DemocracyNow!
December 14, 2010
"The Worse Off You Are, Your Taxes Increase": Journalist David Cay Johnston Slams Obama-GOP Tax Deal
The U.S. Senate is on the verge of approving President Obama’s controversial tax deal with Republicans. Under the deal, Obama agreed to extend the Bush-era tax cut for the wealthiest Americans and reduce the estate tax in return for a 13-month extension of jobless benefits and a handful of tax credits for low- and moderate-income Americans. We speak to Pulitzer Prize-winning investigative journalist David Cay Johnston, author of Free Lunch: How the Wealthiest Americans Enrich Themselves at Government Expense (and Stick You with the Bill).
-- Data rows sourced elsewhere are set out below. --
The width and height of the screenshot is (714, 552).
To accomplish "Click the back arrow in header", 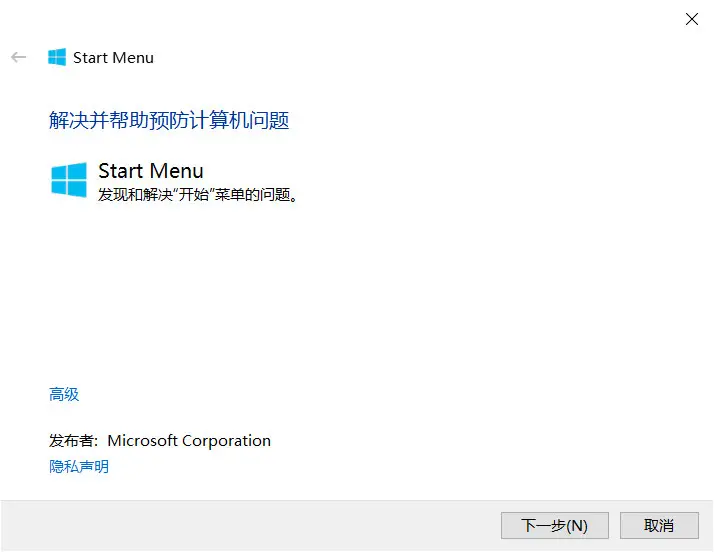I will point(19,57).
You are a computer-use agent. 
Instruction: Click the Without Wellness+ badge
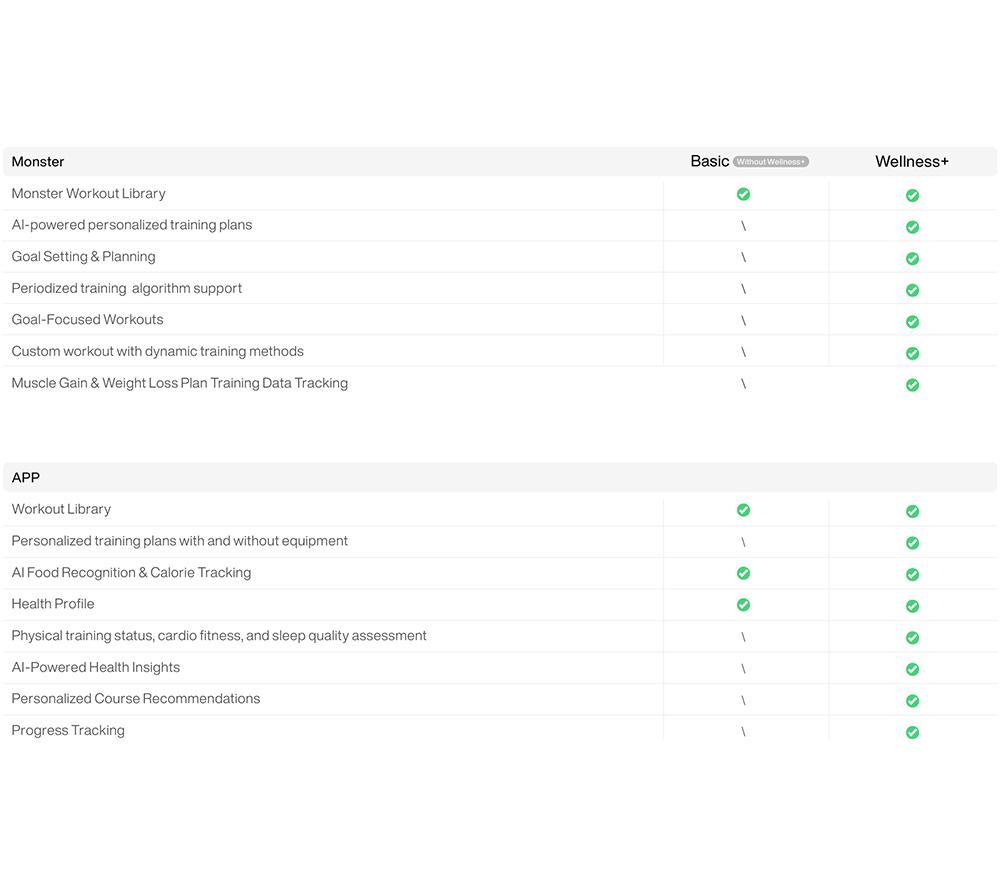[x=770, y=162]

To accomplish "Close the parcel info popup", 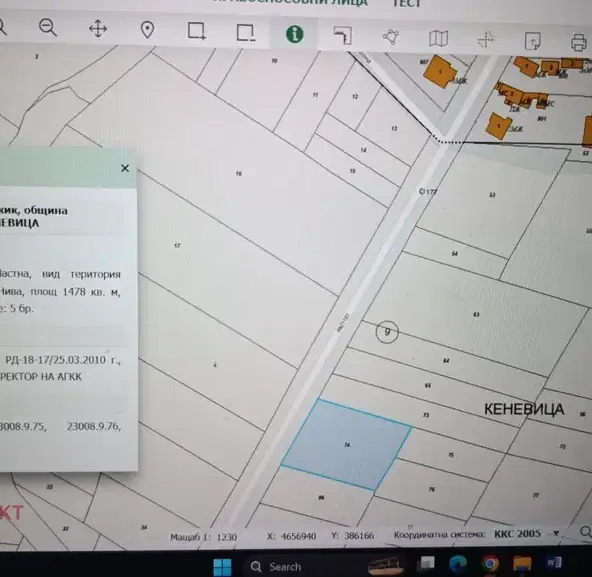I will point(125,168).
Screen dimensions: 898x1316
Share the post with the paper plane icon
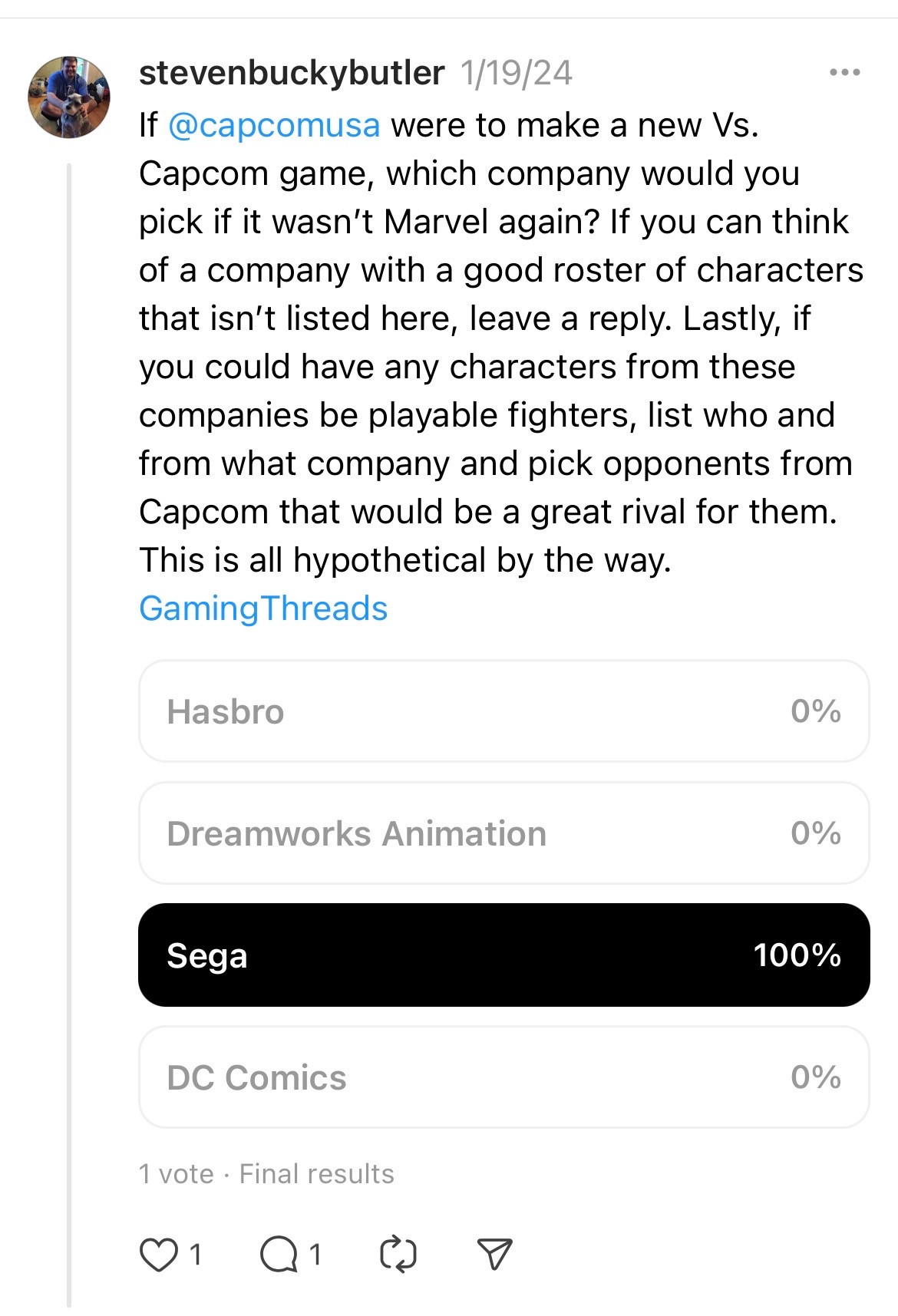click(494, 1255)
Excerpt of David Cay Johnston’s Interview with Amy Goodman On DN! from December 14, 2010
AMY GOODMAN: Well, David Cay Johnston, talk about the legislation that the Senate is poised to pass today.
DAVID CAY JOHNSTON: Well, you certainly cannot accuse the Republicans of leaving any money on the table. They got an extraordinarily good deal, that raises, I think, basic questions about the negotiating skills of the President. The bottom roughly 45 million families in America or households in America—and there are a little over 100 million households—they’re going to actually see their taxes go up. And that’s because President Obama’s Making Work Pay credit—$400 per person, $200 for a couple, and you got it even if you were retired or disabled—is going to go away. And it’s going to be replaced by this temporary two percent reduction in the payroll tax, the Social Security tax. Well, for about 45 million households who make less than $20,000 a year, this is a tax increase of $150 to $200 each. So, it certainly seems to me it’s reasonable going forward, given how the Republicans have emphasized they will never raise taxes on anyone and they are the party of tax cuts, that the Republicans have now become the party of tax increases on the poor.
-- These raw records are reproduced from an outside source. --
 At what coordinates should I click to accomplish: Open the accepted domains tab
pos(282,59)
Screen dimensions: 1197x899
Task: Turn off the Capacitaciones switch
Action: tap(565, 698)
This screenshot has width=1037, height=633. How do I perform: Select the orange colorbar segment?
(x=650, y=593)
At the top end, if you’re a two-income couple and you make a little over $100,000 each, so you pay the most Social Security tax, you didn’t get Obama’s Making Work Pay credit. You were regarded as too well off. But that Social Security payroll tax decrease is going to mean about a $4,200 tax cut for you. So, clearly, we could see the scheme of this is: the better off you are, the more help you get from the government; the worse off you are, your taxes go up.
AMY GOODMAN: You wrote a piece saying that President Obama should call their bluff. What do you think of what President Obama has done?
DAVID CAY JOHNSTON: Well, he certainly didn’t call their bluff. Remember that the Republicans are the minority party even in January. They cannot pass any legislation unless the Democrats go along with them. And there is an important issue to the plutocrats at the very top of the Republican Party who have been financing a lot of these policies through the people they donate to and put in office, and that’s the estate tax. If nothing was done, the estate tax was going to go back to a $1 million exemption and a 55 percent rate. That’s far more troubling to you if you’re a billionaire or a centimillionaire than a marginal change in your tax rate. So, I think what the President should have done was hung tough, said to the Republicans he would veto anything that didn’t meet his standards. If he had adjusted the increase—the area where taxes would go up on income to $1 million from a quarter of a million, that wouldn’t have been a big deal. And by the way, a very important point the news media keeps missing: that $250,000 was not income; it was taxable income, which is much smaller than total income.